>> START

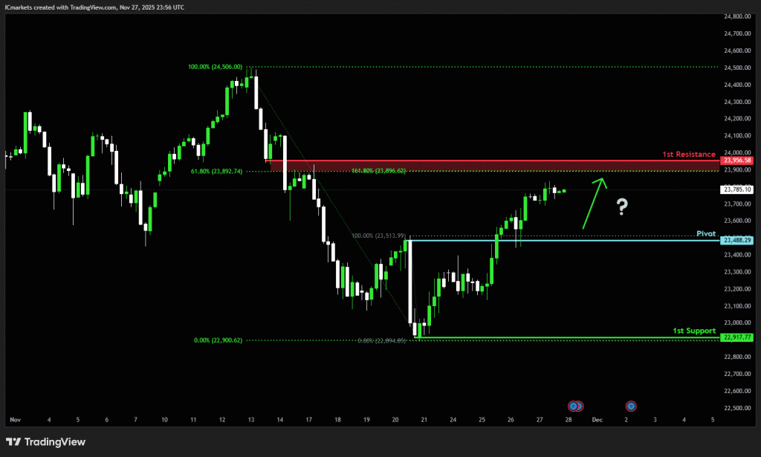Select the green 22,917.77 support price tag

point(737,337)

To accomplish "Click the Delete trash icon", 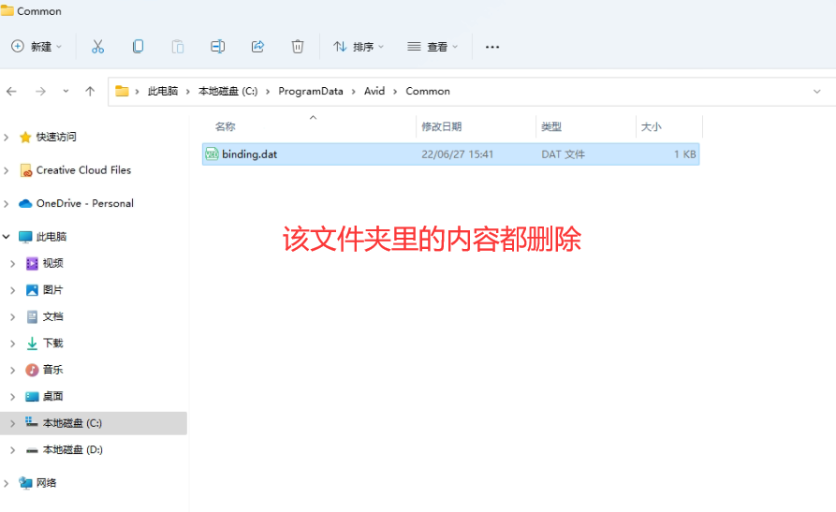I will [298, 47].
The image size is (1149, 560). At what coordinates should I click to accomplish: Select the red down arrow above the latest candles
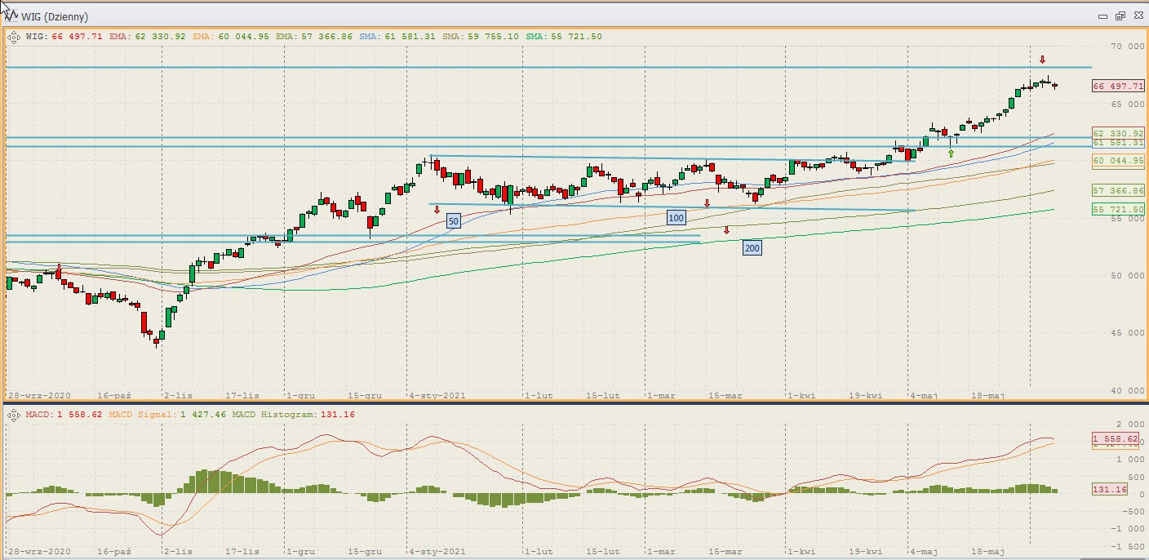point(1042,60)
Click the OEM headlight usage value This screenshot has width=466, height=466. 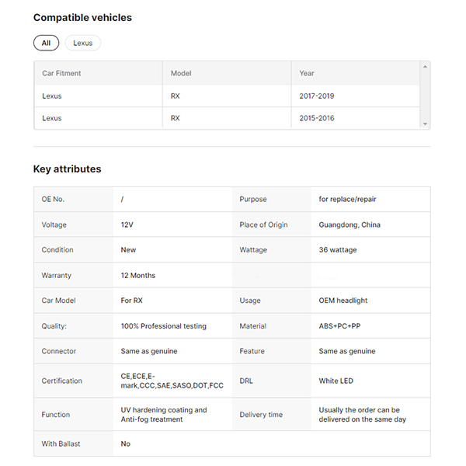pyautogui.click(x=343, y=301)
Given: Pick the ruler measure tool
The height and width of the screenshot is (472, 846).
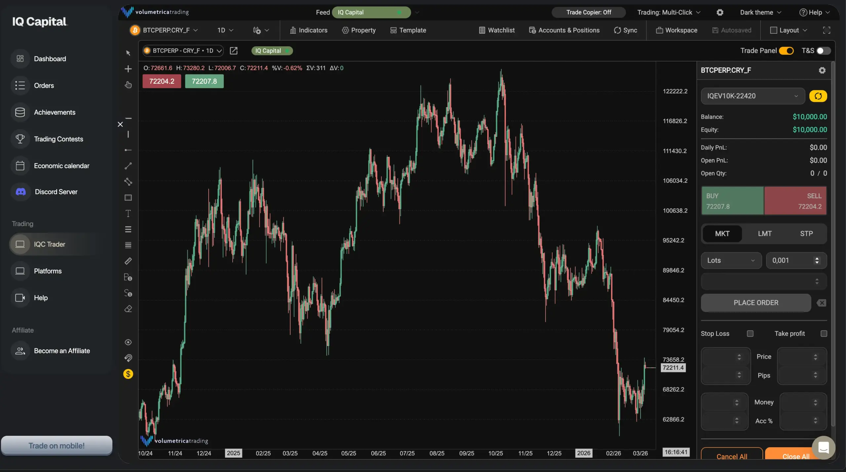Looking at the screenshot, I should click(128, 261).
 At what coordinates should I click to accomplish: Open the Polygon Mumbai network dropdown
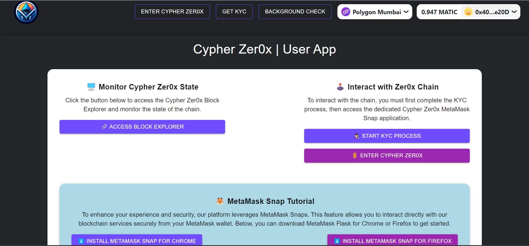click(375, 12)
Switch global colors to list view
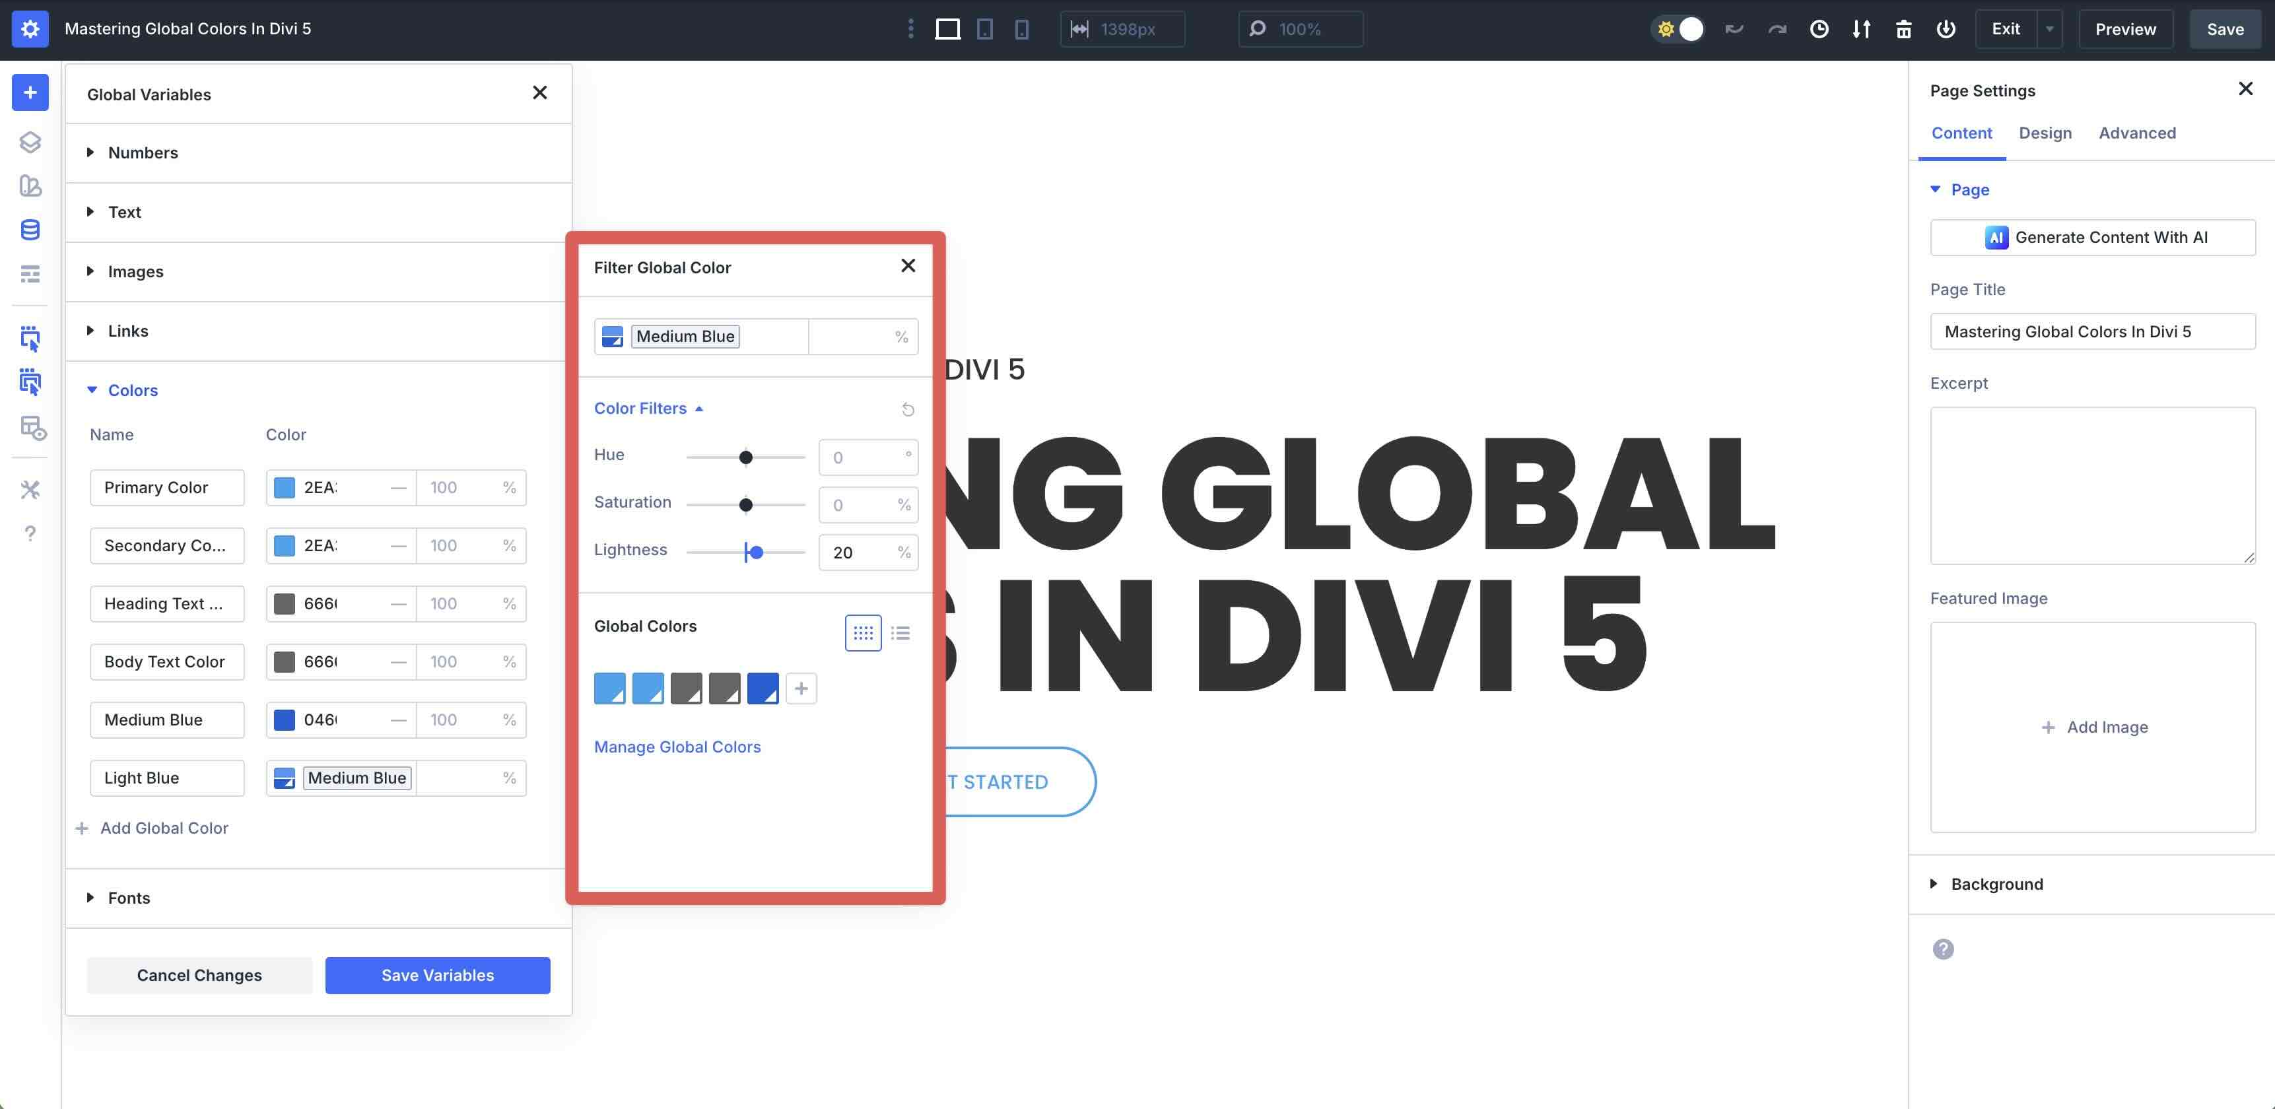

>> END
>> START

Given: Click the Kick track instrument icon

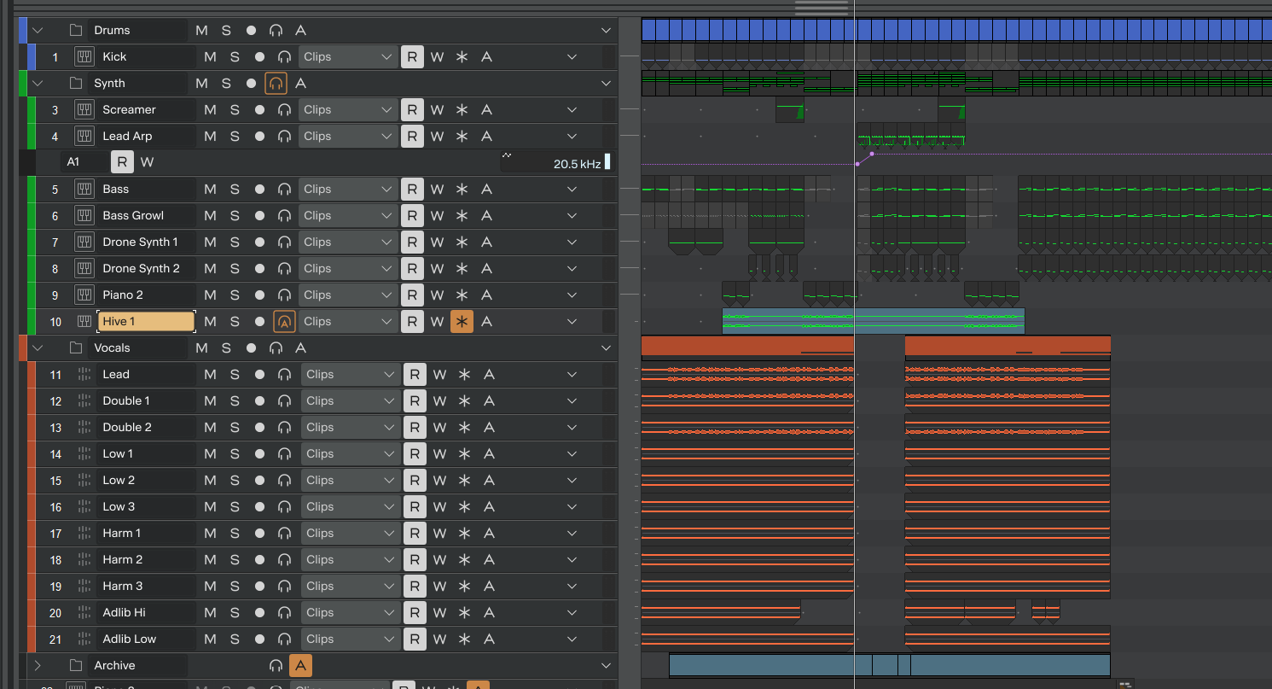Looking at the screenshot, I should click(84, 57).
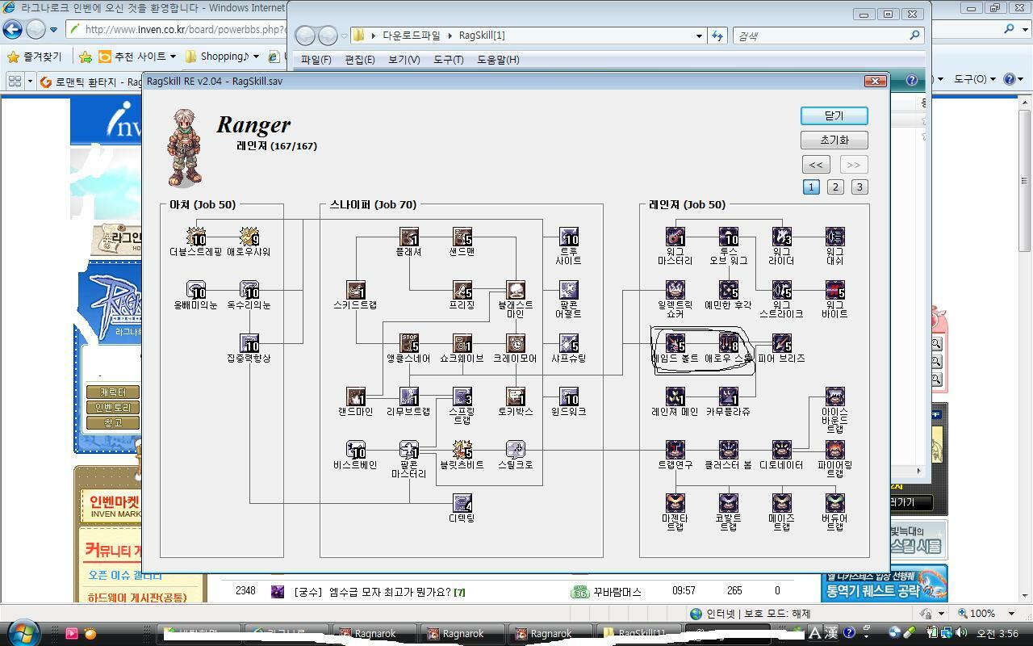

>> END
>> START

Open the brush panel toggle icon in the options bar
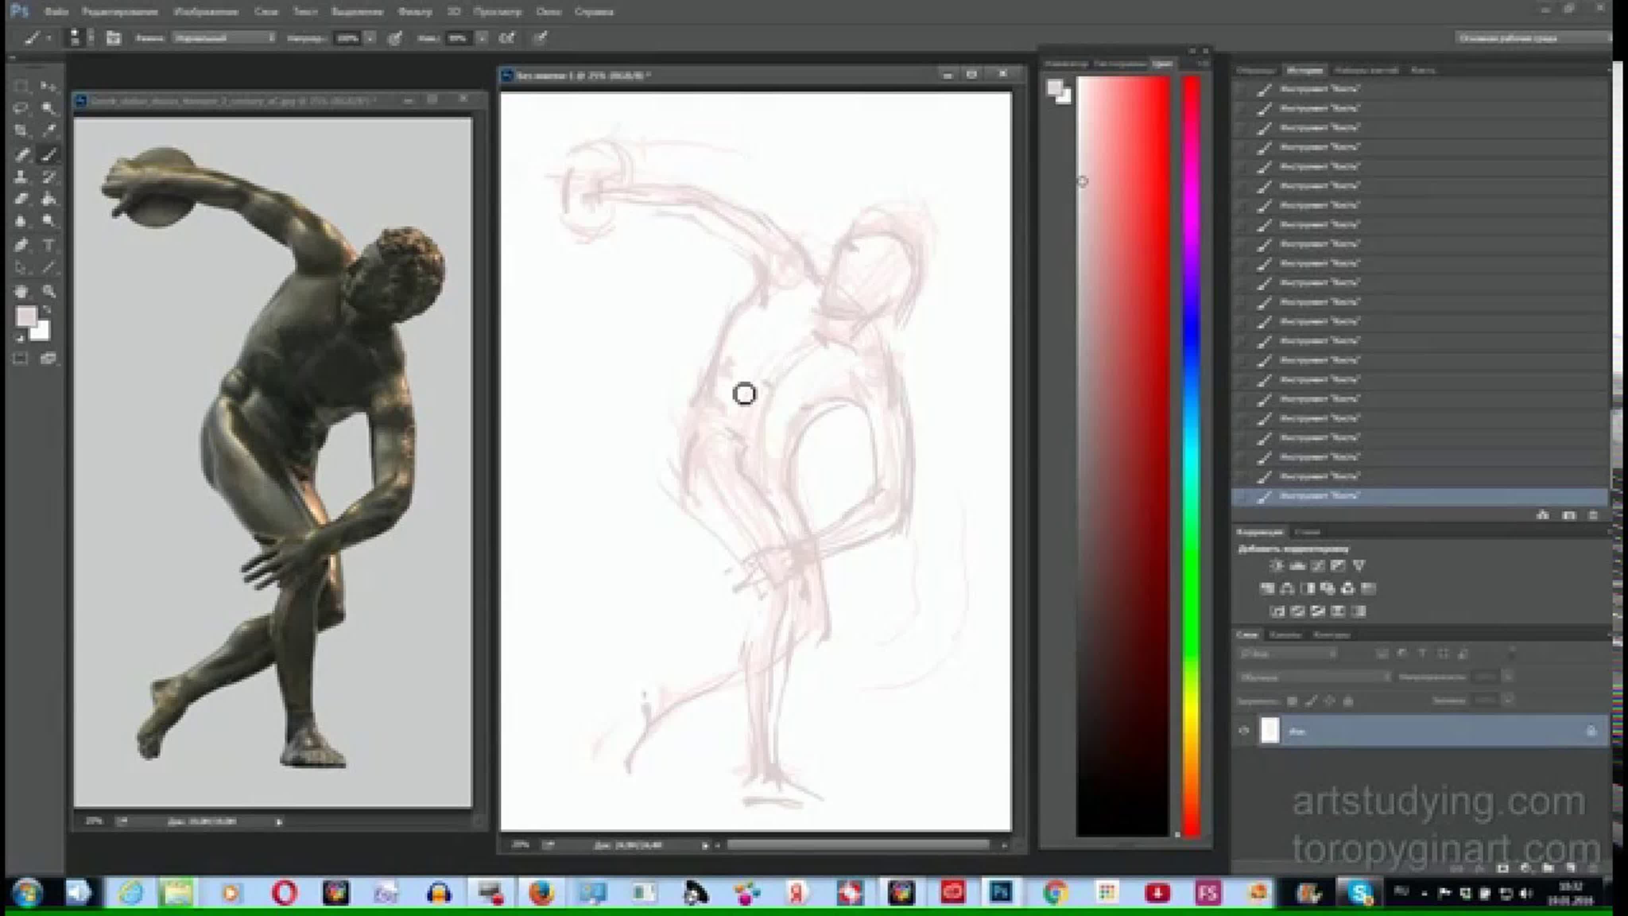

>> END

Copy the records verbatim, everything from the line containing "Given: Pick the ruler measure tool" down to the line containing "click(375, 12)", and leave the pictures out of your reply.

§ Task answer:
Given: Pick the ruler measure tool
The height and width of the screenshot is (472, 846).
Looking at the screenshot, I should click(128, 261).
 At what coordinates should I click to accomplish: Open the Polygon Mumbai network dropdown
click(375, 12)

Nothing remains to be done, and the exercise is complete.